---------- Records shown ----------
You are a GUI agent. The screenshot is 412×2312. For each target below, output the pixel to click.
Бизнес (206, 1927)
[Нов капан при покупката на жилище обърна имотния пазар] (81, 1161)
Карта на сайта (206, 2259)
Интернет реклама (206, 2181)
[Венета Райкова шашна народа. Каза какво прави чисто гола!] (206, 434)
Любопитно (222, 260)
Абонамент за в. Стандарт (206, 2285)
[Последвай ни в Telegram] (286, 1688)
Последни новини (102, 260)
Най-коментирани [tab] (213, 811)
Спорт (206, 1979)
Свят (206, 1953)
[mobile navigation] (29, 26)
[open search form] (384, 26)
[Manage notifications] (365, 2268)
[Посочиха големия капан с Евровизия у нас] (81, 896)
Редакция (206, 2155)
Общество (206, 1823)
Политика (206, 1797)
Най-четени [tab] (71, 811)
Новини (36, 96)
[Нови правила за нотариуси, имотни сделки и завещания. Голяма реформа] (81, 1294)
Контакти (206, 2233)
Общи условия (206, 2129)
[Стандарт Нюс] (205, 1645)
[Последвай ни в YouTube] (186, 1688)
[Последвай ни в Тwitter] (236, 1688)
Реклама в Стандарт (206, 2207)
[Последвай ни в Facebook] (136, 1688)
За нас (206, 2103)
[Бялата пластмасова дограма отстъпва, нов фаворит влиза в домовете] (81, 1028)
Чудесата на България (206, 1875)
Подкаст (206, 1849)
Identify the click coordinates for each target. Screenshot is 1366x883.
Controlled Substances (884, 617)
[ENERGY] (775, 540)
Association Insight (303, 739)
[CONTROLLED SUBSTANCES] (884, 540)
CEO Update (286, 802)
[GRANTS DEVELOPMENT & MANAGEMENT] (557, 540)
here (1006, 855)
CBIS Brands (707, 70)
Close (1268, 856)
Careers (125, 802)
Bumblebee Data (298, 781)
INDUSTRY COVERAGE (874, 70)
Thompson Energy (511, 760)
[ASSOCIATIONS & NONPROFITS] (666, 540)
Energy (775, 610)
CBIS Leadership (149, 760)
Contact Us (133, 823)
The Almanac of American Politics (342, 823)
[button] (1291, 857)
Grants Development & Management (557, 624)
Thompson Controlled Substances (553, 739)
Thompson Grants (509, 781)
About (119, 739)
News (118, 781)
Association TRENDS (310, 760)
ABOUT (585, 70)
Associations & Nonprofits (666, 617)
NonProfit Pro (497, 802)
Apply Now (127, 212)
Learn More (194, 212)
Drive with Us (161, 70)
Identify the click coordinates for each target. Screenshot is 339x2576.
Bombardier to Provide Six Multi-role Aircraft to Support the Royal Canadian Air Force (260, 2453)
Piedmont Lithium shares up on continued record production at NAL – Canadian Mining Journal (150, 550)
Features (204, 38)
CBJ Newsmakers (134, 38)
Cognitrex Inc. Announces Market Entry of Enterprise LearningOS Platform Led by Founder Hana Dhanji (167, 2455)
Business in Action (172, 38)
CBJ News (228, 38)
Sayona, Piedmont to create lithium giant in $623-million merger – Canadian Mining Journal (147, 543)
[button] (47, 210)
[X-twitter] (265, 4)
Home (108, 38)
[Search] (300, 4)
----------
## Prompt
The required result is an exact repeat of the records above from the line containing "Association Insight (303, 739)" to their final line.

## Task solution
Association Insight (303, 739)
[CONTROLLED SUBSTANCES] (884, 540)
CEO Update (286, 802)
[GRANTS DEVELOPMENT & MANAGEMENT] (557, 540)
here (1006, 855)
CBIS Brands (707, 70)
Close (1268, 856)
Careers (125, 802)
Bumblebee Data (298, 781)
INDUSTRY COVERAGE (874, 70)
Thompson Energy (511, 760)
[ASSOCIATIONS & NONPROFITS] (666, 540)
Energy (775, 610)
CBIS Leadership (149, 760)
Contact Us (133, 823)
The Almanac of American Politics (342, 823)
[button] (1291, 857)
Grants Development & Management (557, 624)
Thompson Controlled Substances (553, 739)
Thompson Grants (509, 781)
About (119, 739)
News (118, 781)
Association TRENDS (310, 760)
ABOUT (585, 70)
Associations & Nonprofits (666, 617)
NonProfit Pro (497, 802)
Apply Now (127, 212)
Learn More (194, 212)
Drive with Us (161, 70)
Identify the click coordinates for each target. Screenshot is 339x2576.
Bombardier to Provide Six Multi-role Aircraft to Support the Royal Canadian Air Force (260, 2453)
Piedmont Lithium shares up on continued record production at NAL – Canadian Mining Journal (150, 550)
Features (204, 38)
CBJ Newsmakers (134, 38)
Cognitrex Inc. Announces Market Entry of Enterprise LearningOS Platform Led by Founder Hana Dhanji (167, 2455)
Business in Action (172, 38)
CBJ News (228, 38)
Sayona, Piedmont to create lithium giant in $623-million merger – Canadian Mining Journal (147, 543)
[button] (47, 210)
[X-twitter] (265, 4)
Home (108, 38)
[Search] (300, 4)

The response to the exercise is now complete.